▶ Source excerpt:
To solve the problem of finding the vapor pressure of water for an aqueous solution of glucose at 100°C, we will follow these steps:
### Step 1: Calculate the moles of glucose
The formula for glucose is \( C_6H_{12}O_6 \). The molar mass of glucose can be calculated as follows:
- Carbon (C): \( 6 \times 12 = 72 \, \text{g/mol} \)
- Hydrogen (H): \( 12 \times 1 = 12 \, \text{g/mol} \)
- Oxygen (O): \( 6 \times 16 = 96 \, \text{g/mol} \)
Adding these together:
\[
\text{Molar mass of glucose} = 72 + 12 + 96 = 180 \, \text{g/mol}
\]
Now, we can calculate the moles of glucose:
\[
\text{Moles of glucose} = \frac{\text{mass}}{\text{molar mass}} = \frac{18 \, \text{g}}{180 \, \text{g/mol}} = 0.1 \, \text{mol}
\]
### Step 2: Calculate the moles of water
The molar mass of water \( H_2O \) is:
\[
\text{Molar mass of water} = 2 \times 1 + 16 = 18 \, \text{g/mol}
\]
Now, we can calculate the moles of water:
\[
\text{Moles of water} = \frac{178.2 \, \text{g}}{18 \, \text{g/mol}} = 9.9 \, \text{mol}
\]
### Step 3: Calculate the mole fraction of glucose
The mole fraction \( X \) of glucose is calculated using the formula:
\[
X_{\text{glucose}} = \frac{\text{moles of glucose}}{\text{moles of glucose} + \text{moles of water}} = \frac{0.1}{0.1 + 9.9} = \frac{0.1}{10} = 0.01
\]
### Step 4: Calculate the vapor pressure of the solution
The vapor pressure lowering can be calculated using Raoult's Law:
\[
\frac{P^0 - P}{P^0} = X_{\text{solute}}
\]
Where:
- \( P^0 \) is the vapor pressure of pure water at 100°C, which is approximately \( 760 \, \text{mmHg} \).

(A run of entries)
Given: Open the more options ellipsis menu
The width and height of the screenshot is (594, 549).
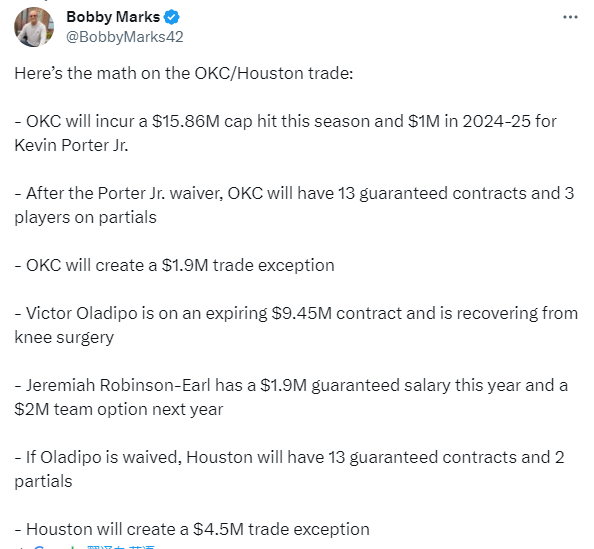Looking at the screenshot, I should click(x=570, y=17).
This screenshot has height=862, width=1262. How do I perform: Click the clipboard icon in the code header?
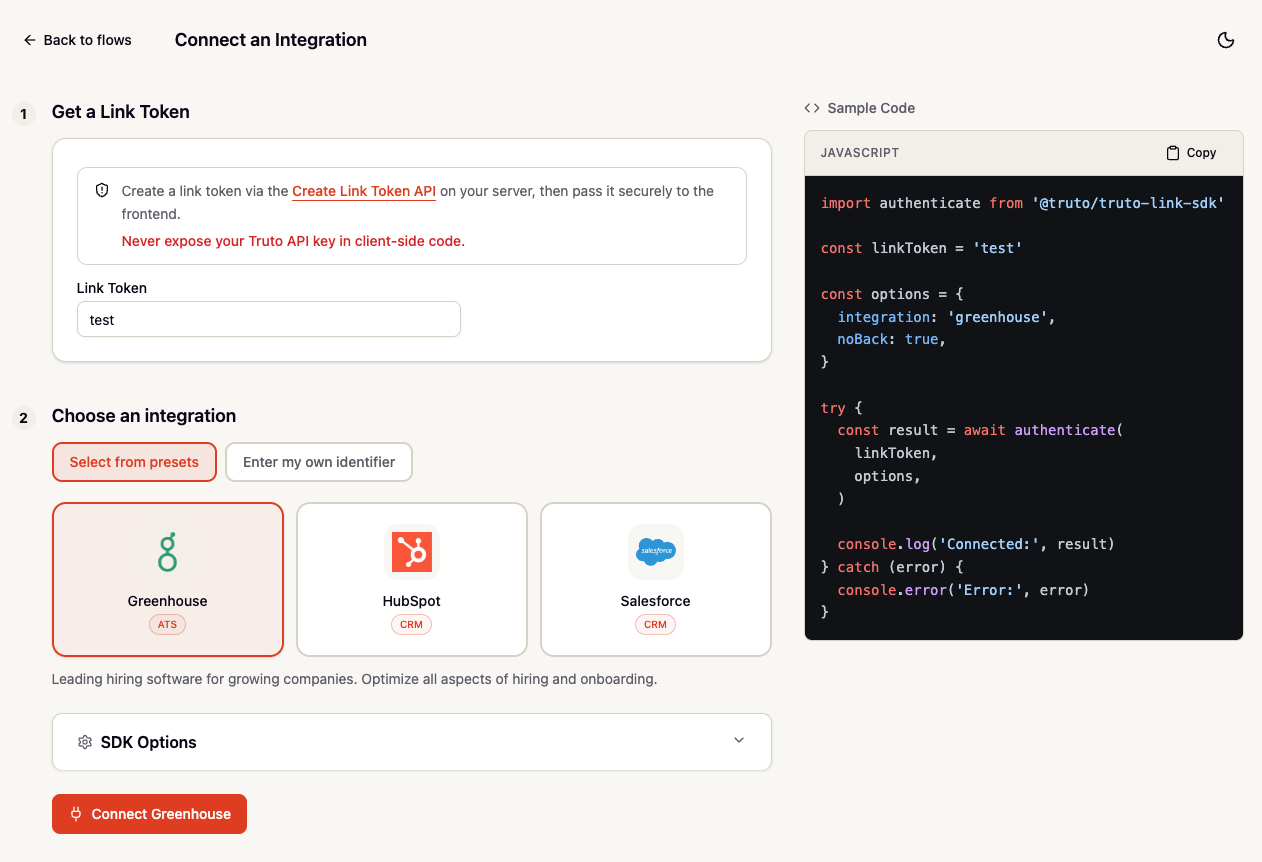(x=1173, y=153)
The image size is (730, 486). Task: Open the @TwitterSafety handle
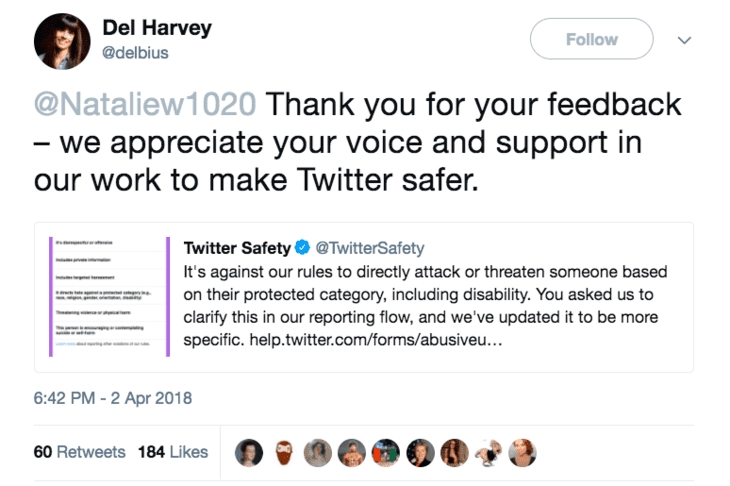tap(370, 248)
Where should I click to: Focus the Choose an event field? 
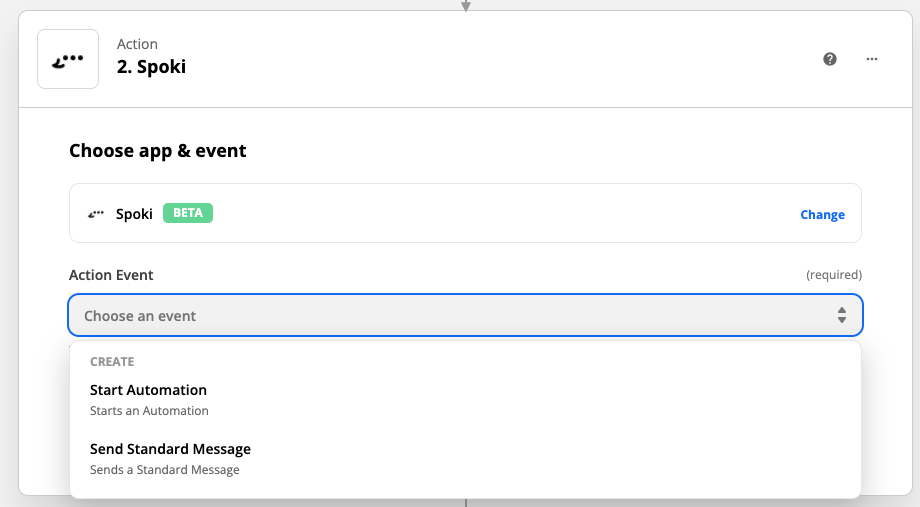(x=440, y=316)
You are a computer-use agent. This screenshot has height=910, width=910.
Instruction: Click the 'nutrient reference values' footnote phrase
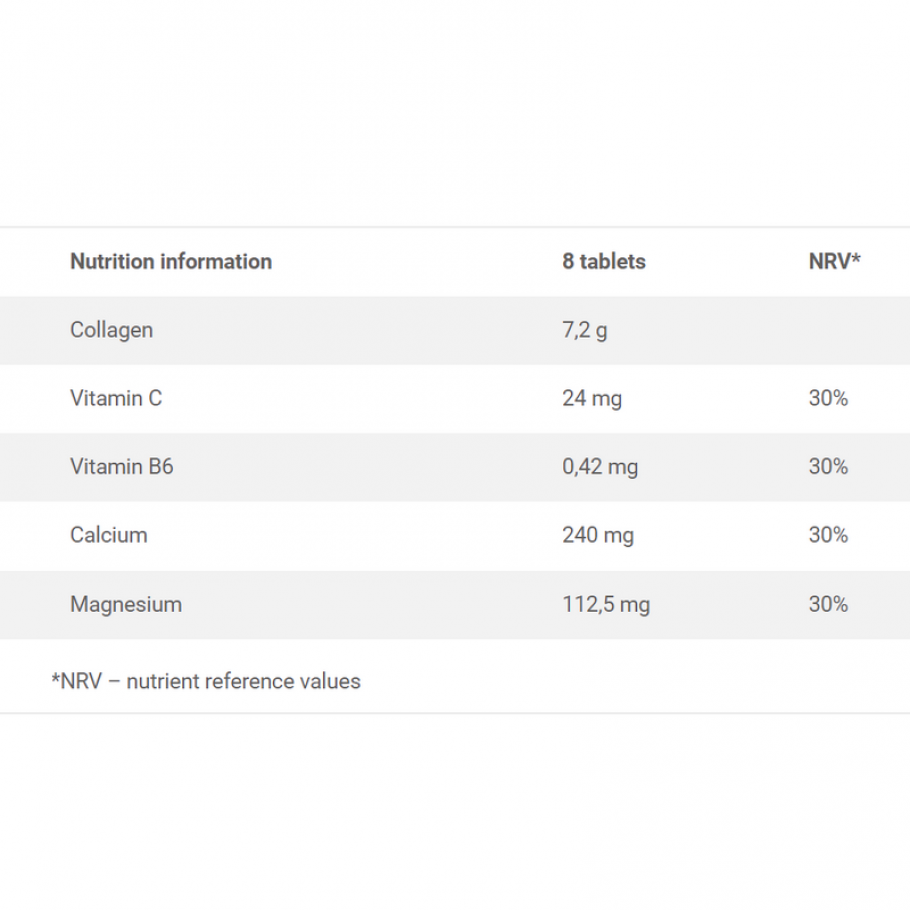(243, 681)
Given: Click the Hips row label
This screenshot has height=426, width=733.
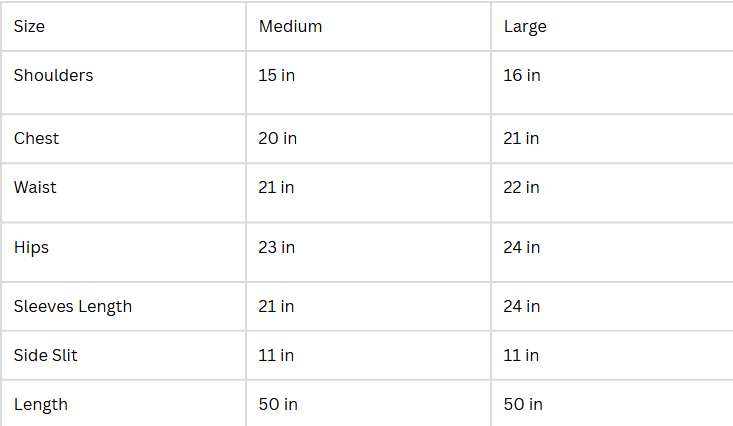Looking at the screenshot, I should [31, 247].
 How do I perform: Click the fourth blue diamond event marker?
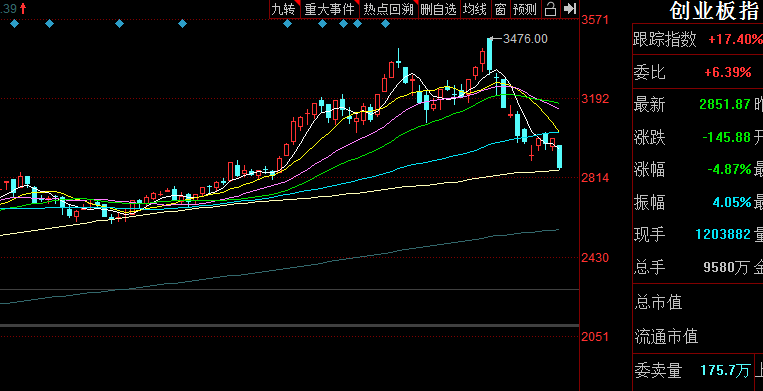[x=182, y=23]
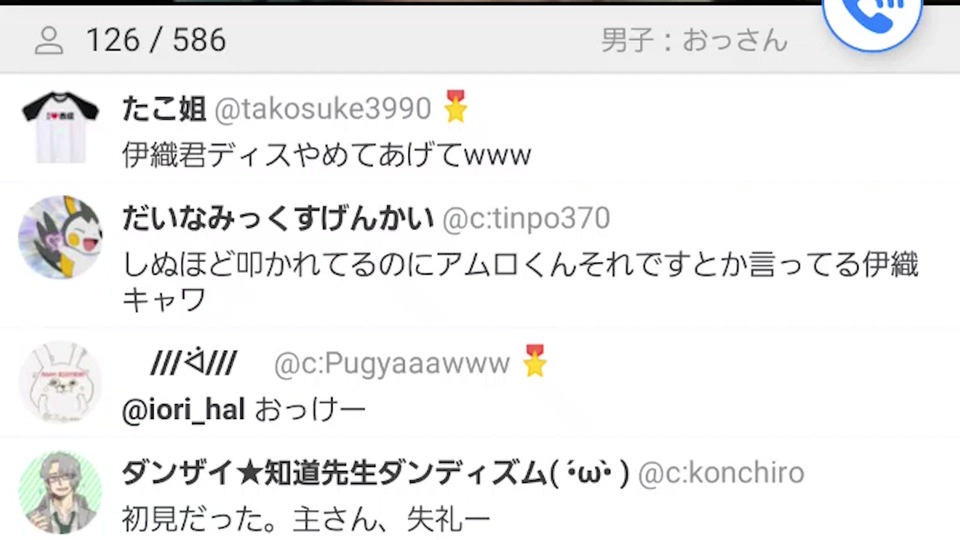Tap the ダンザイ★知道先生ダンディズム username

(375, 473)
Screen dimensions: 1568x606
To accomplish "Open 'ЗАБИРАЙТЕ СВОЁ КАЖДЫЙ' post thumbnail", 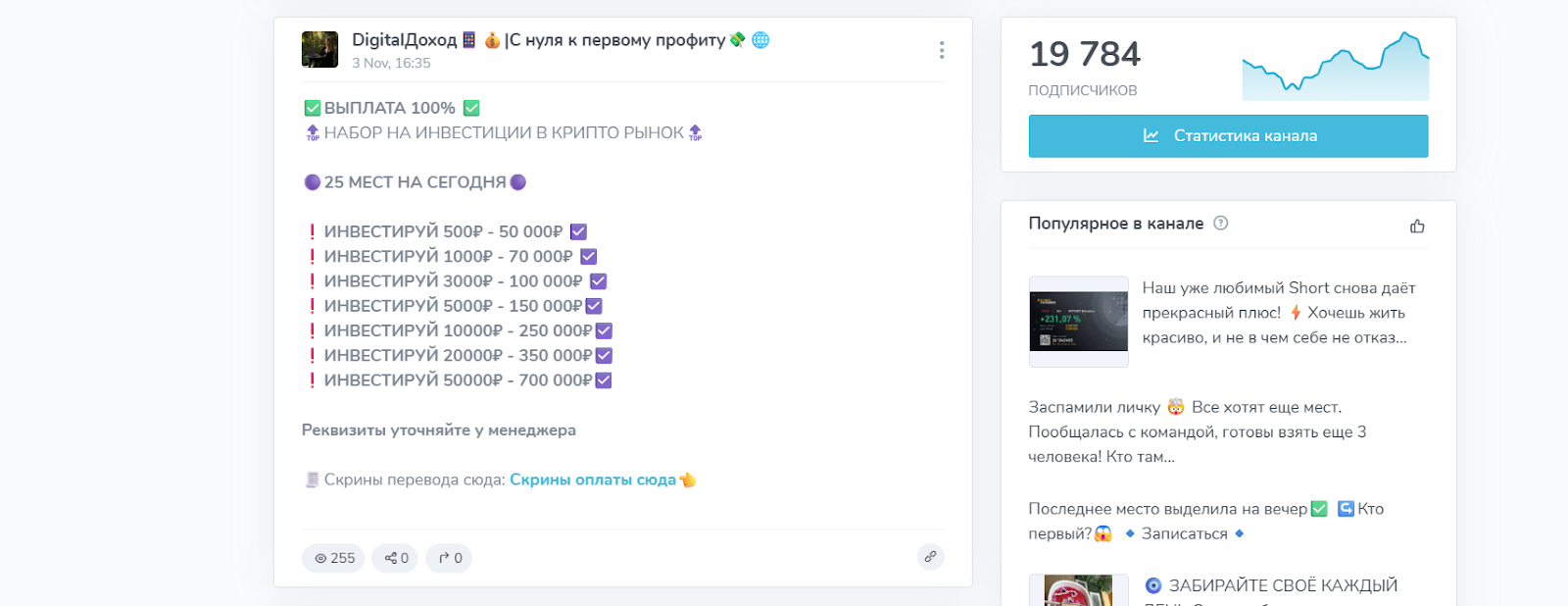I will click(x=1078, y=590).
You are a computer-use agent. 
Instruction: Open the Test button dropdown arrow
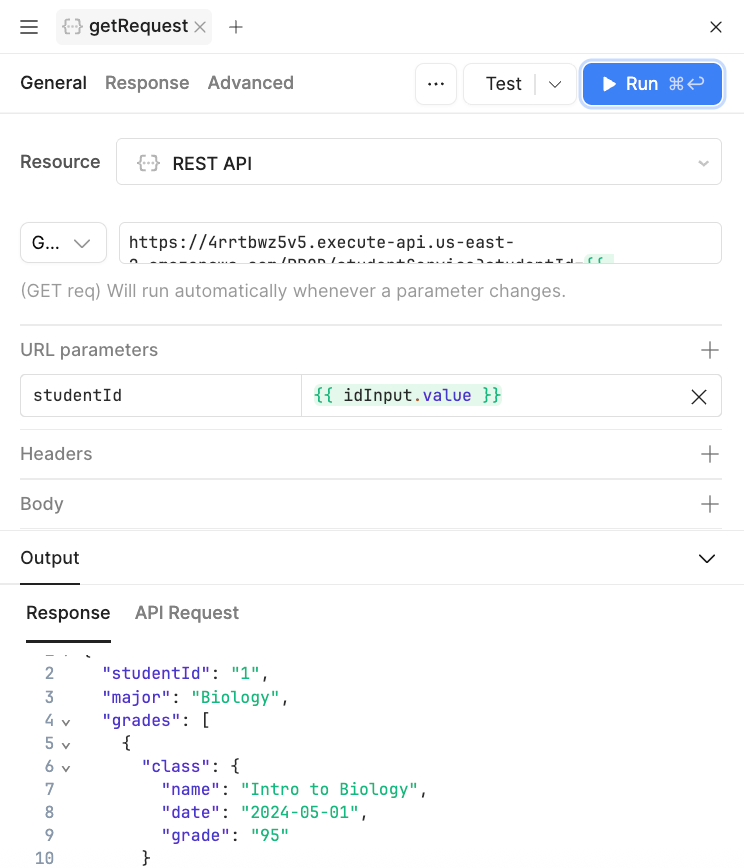(x=555, y=84)
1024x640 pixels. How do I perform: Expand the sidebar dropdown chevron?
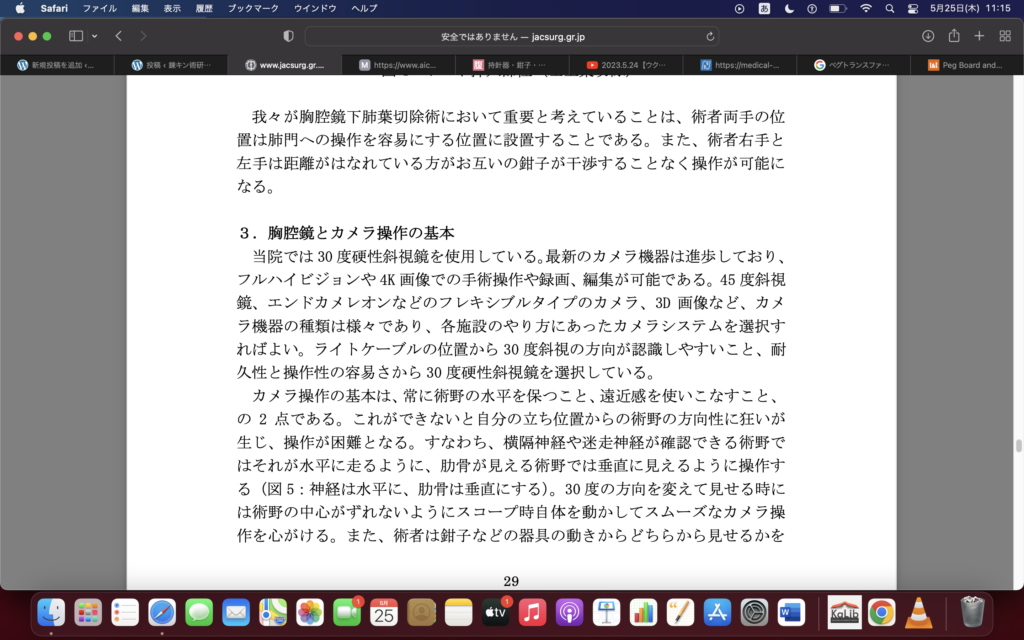94,36
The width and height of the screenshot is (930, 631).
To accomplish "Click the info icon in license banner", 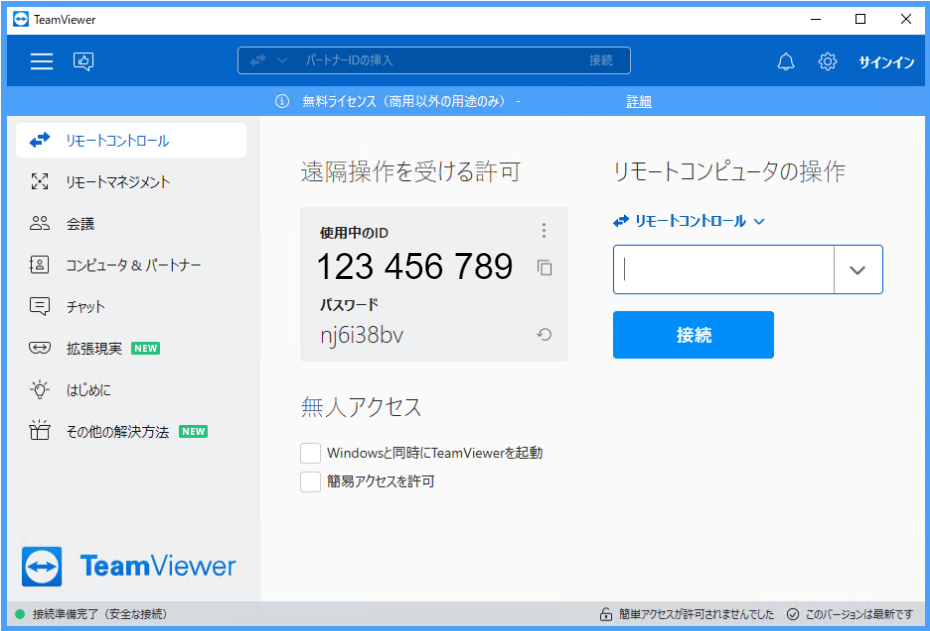I will point(282,101).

▶ Prompt A: In the glucose vapor pressure solution above, turn the part of Step 2 that begins "The molar mass of water" into a short bulleted list that keeps its figures.
▶ Prompt B:
Answer these from the glucose vapor pressure solution:
(i) What molar mass does it give for glucose?
(ii) What value does it get for the mole fraction of glucose?
(iii) What vapor pressure does it take for pure water at 100°C?
▶ Prompt C: Go on with the glucose vapor pressure solution, picking up right after its last line.

▶ Expected output A:
- Molar mass of water (H₂O): 2 × 1 + 16 = 18 g/mol
- Moles of water: 178.2 g ÷ 18 g/mol = 9.9 mol

▶ Expected output B:
(i) 180 g/mol
(ii) 0.01
(iii) Approximately 760 mmHg

▶ Expected output C:
- \( P \) is the vapor pressure of the solution.
Rearranging the equation gives:
\[
P = P^0 \times (1 - X_{\text{solute}})
\]
Substituting the values:
\[
P = 760 \, \text{mmHg} \times (1 - 0.01) = 760 \, \text{mmHg} \times 0.99 = 752.4 \, \text{mmHg}
\]
### Final Answer
The vapor pressure of the water for this aqueous solution at 100°C is approximately **752.4 mmHg**.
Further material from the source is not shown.